Ok, so with the distinction drawn between equity and cryptocoin, a question I have been asking myself is whether or not there is anything inherently more valuable about owning the coin in a blockchain project (let’s say for purposes of this question that all of the value in the project flows through to the coin) vs owning preferred equity in what would be the corresponding startup organized as a Deleware C-Corp. I think a lot of people feel the answer is yes, but why? One clear input that would command a premium for coin vs equity in a startup is liquidity. If I am buying pre-ICO coin, or even coin at onset, my ability to sell my position immediately or within a short time frame makes me willing to pay more than illiquid startup equity i have to hold for many years. I’m not sure how much of a premium to apply for this privilege, but if Status were valued at $10M as a startup pre launch messaging app, maybe this increased liquidity would command a 2x premium? I think that might even be generous, but I can at least wrap my head around a $20M valuation for that reason. I still wouldn’t be a buyer, but someone who believed in the plan and design could maybe justify that price.

So is there anything else, other than increased liquidity, that justifiably commands such a steep premium, from even $20M to $163M? Maybe on a project by project basis, there are some unique properties of the coin’s design that make it more attractive than the value that might be captured by owning equity in a company with similar ambitions and product roadmaps, but across the entire asset class there’s only one other thing I can think of that is driving premium pricing: a second use case for the coin that has nothing to do with it’s utility in the network it governs.
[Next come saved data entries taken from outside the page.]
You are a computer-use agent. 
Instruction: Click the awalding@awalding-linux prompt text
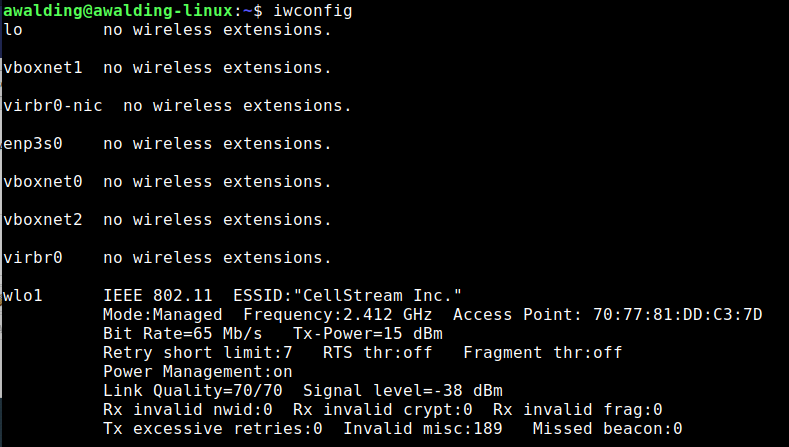click(113, 11)
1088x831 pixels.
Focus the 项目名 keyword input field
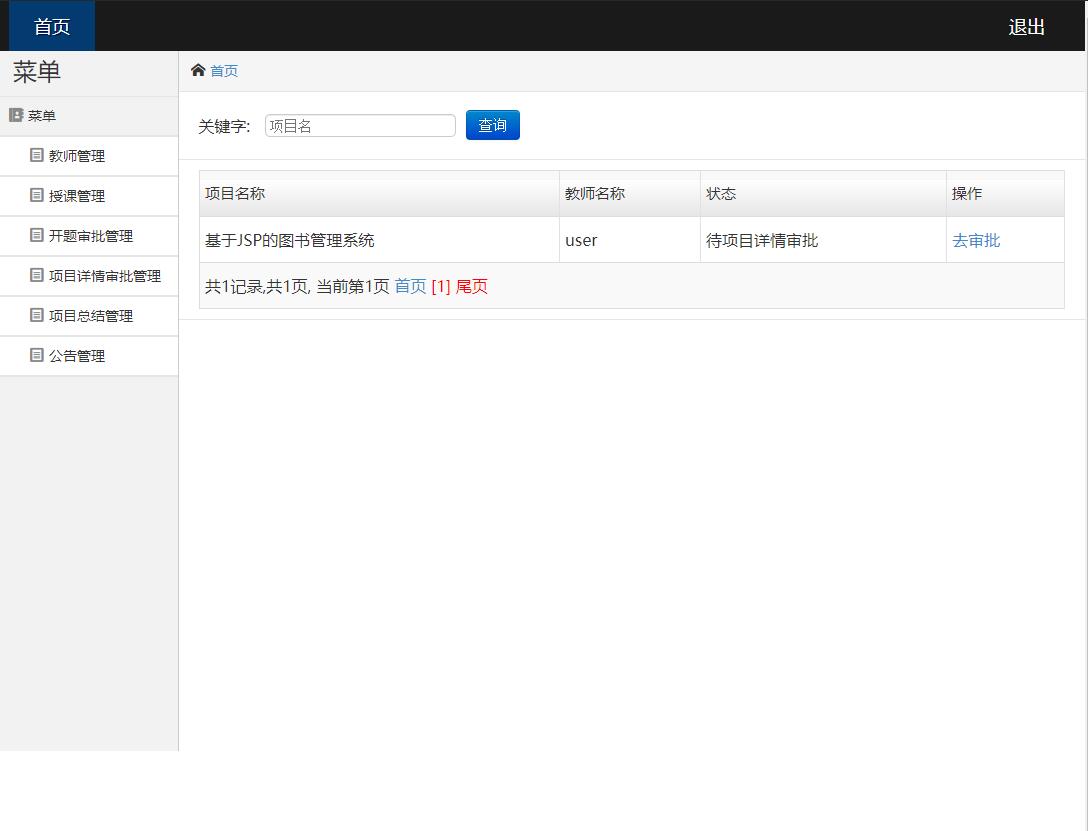point(360,126)
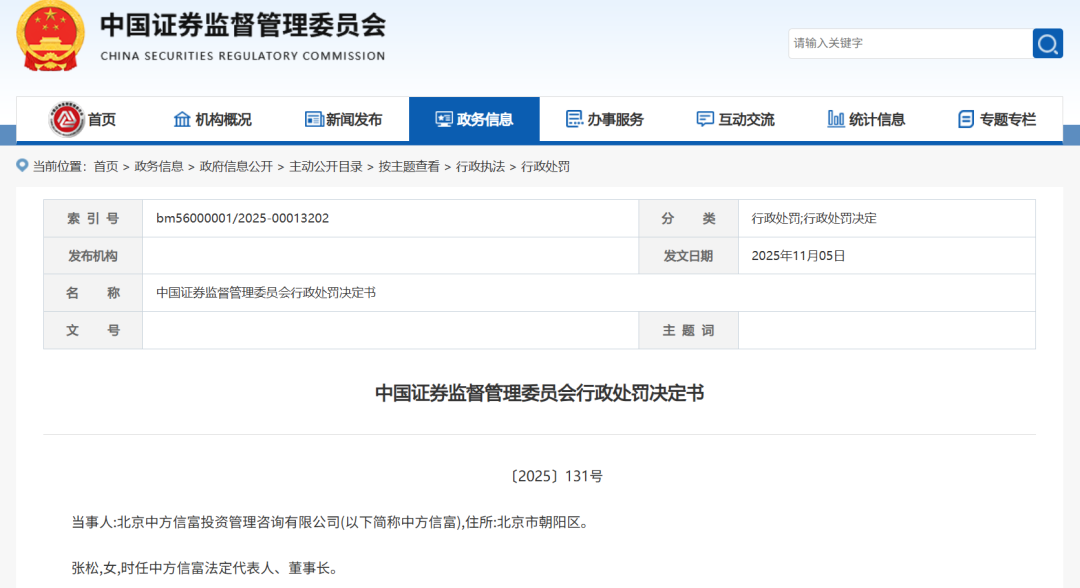Click the chat icon beside 互动交流
This screenshot has height=588, width=1080.
pyautogui.click(x=705, y=119)
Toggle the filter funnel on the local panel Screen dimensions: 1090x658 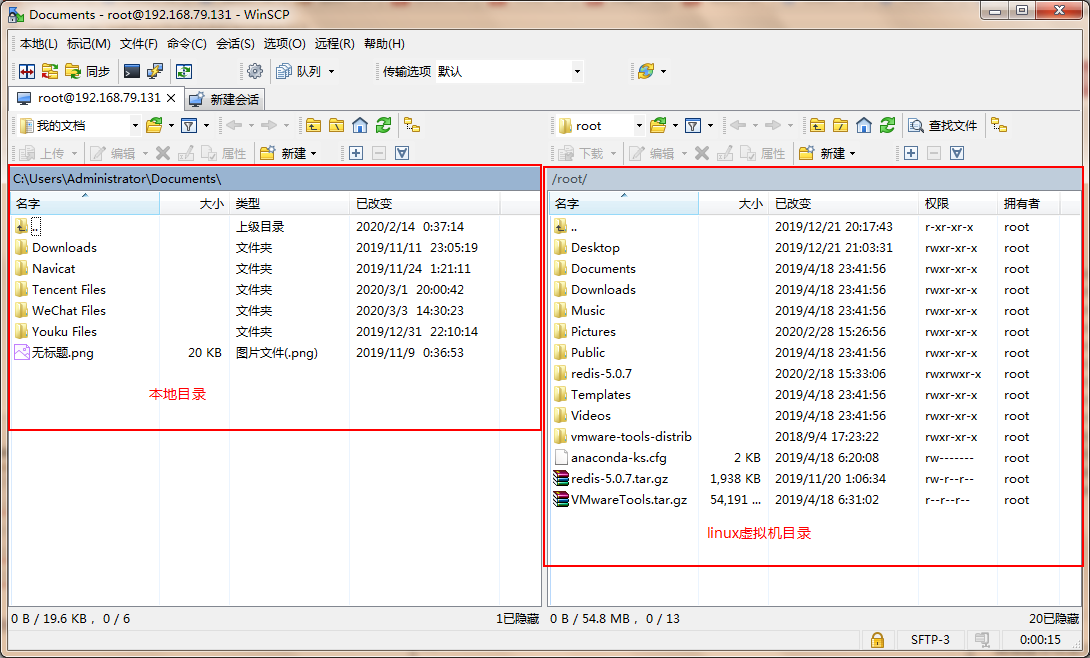point(189,124)
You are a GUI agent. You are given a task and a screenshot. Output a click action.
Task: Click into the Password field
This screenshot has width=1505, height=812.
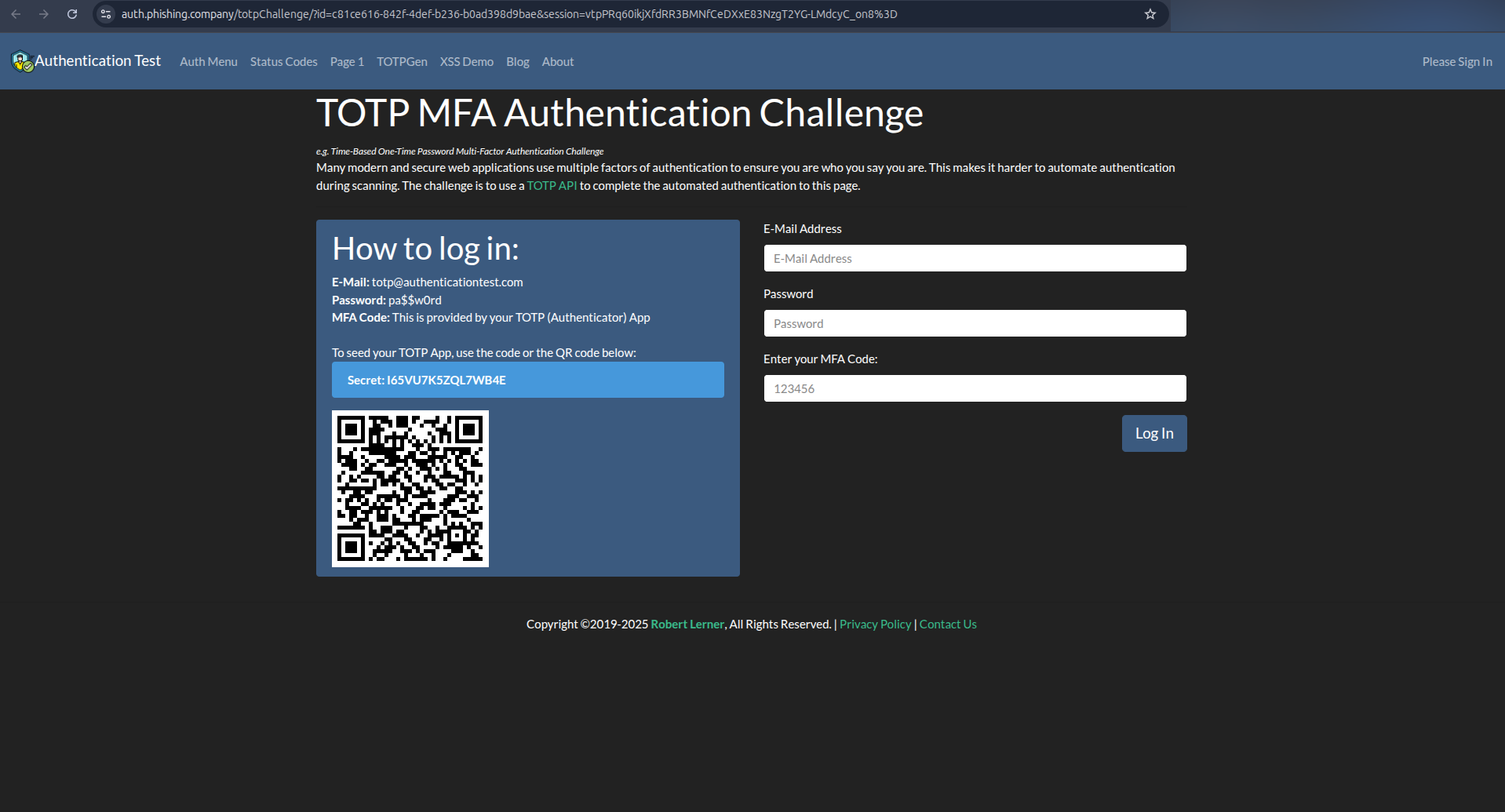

That second use case, I believe, is Bitcoin’s primary use case: store of value. Bitcoin feels like a pure play and likely long term winner of the “store of value” use case. You might hear people talk about Bitcoin as “digital gold,” a place to park your cash, a place to escape the controls of your unfriendly government, a place for capital flight, etc…whatever that use case, Bitcoin does that and increasingly it seems likely only that…store of value is the killer application of Bitcoin…all the other applications that people have talked about for BTC and hoped for in the past (i.e. digital commerce, peer to peer micropayments, etc)…I think are more likely to be owned by separate protocols and coins specifically designed for those cases.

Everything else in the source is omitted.